Conservation or politics? Australia’s target to kill 2 million cats (2019) Doherty et al., Conservation Letters, https://doi.org/10.1111/conl.12633
We’ve talked a lot lately about competition between causes on Ecology for the Masses. Often when extra attention is given to one cause over another equally valid cause, it’s a product of social trends coinciding at the right time, sudden events capturing the public interest (think the Notre Dame fire) or a particularly effective marketing campaign. But sometimes a cause or a conservation target can be used to deliberately distract the public from another cause, and it’s a potential example of this that we’re looking at today.

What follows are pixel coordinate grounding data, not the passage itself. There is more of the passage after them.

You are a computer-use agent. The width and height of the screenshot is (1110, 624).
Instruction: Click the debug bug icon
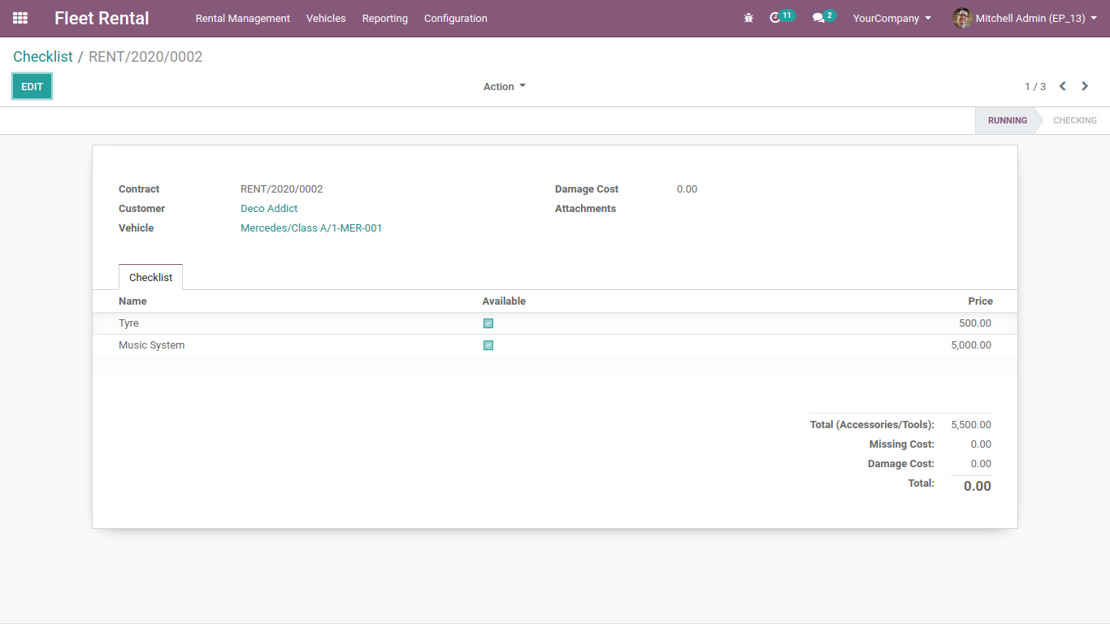[x=748, y=18]
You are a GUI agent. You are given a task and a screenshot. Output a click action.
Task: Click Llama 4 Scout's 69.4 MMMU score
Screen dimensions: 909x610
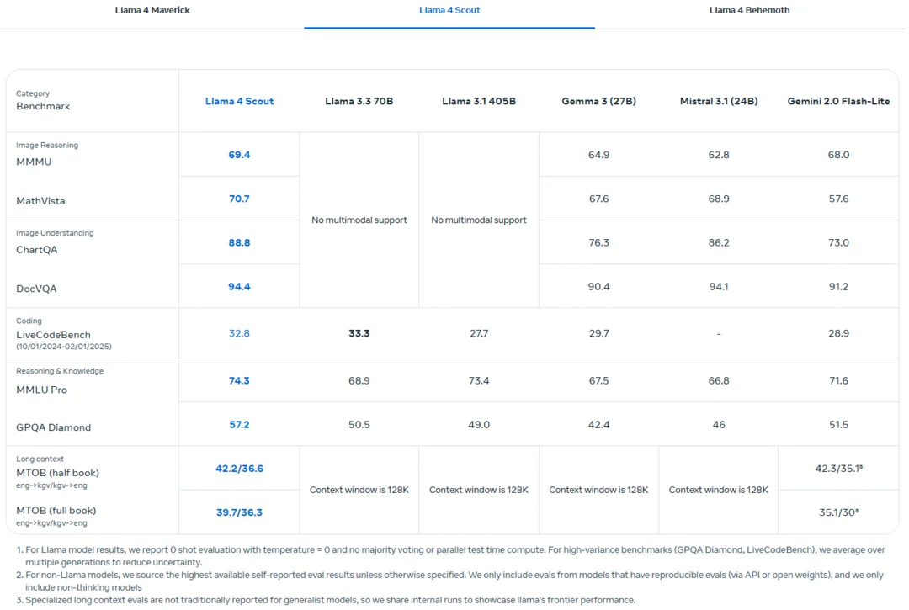pos(239,155)
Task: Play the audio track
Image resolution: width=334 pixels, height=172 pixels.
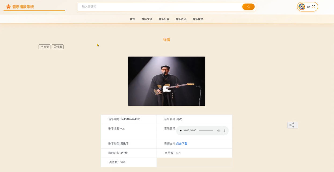Action: (x=181, y=131)
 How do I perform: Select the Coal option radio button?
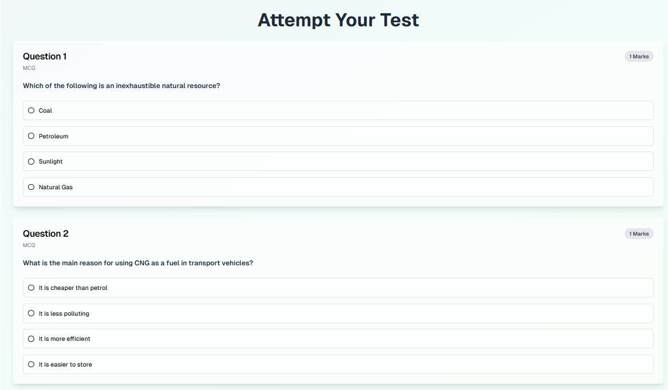click(31, 110)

Australia has long had an issue with cats. They’ve decimated populations of native species, playing a large hand in the extinction of many species found nowhere else. So it makes sense that part of Australia’s first Threatened Species Strategy would be to minimise the impact of cat populations on local wildlife. The strategy included a target of 2 million cats being killed between 2015 and 2020. Whilst this might sound like a reasonable goal, this paper argues that the actual scientific evidence supporting the target is pretty weak, and goes into some alternatives and motives.

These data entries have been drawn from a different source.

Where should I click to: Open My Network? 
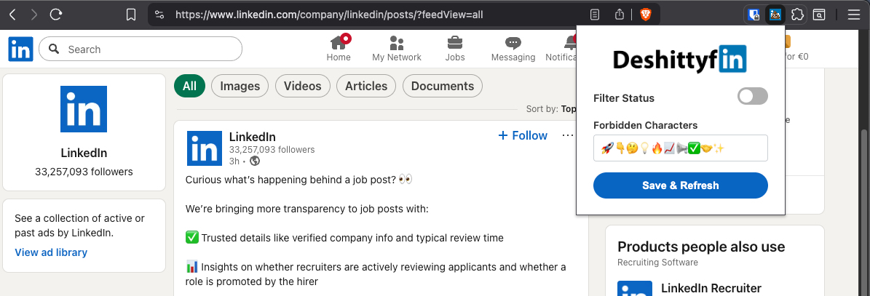[x=396, y=49]
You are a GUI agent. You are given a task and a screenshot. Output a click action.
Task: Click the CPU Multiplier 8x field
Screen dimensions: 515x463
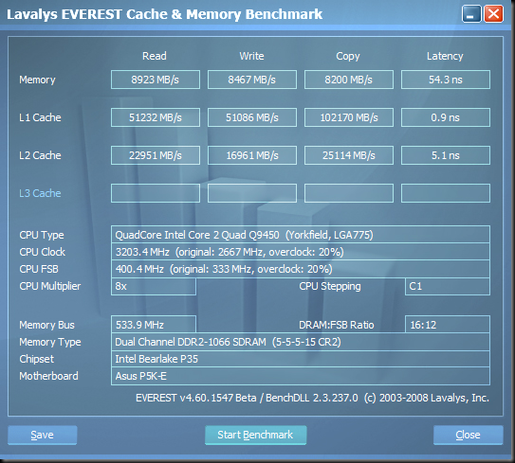click(x=154, y=286)
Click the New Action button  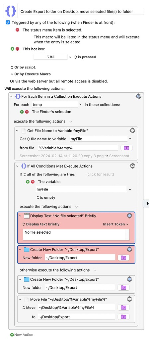(x=22, y=335)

Diet of dingoes and cats in Central Australia: does trophic competition underpin a rare mammal refuge? (2018) McDonald et al., Journal of Mammalogy, DOI:10.1093/jmammal/gyy083
Feral cats are a huge problem for wildlife in plenty of continents. However, there’s nowhere they have had quite so severe an effect as in Australia. Mammals between 50g and five kilos have seen huge reductions in numbers, and many species have gone extinct. Yet there are some areas in Australia which appear to present refuges for native mammals, so it’s crucial to understand the mechanisms behind these areas.
The MacDonnell Ranges in South Australia are home to large dingo populations, which prey on the local kangaroo species. Dingoes can also suppress cat populations through direct predation. The purpose of this paper was to investigate to what degree dingo and cat diets overlap, to see whether the presence of dingoes contributes to the formation of a refugee for native mammals.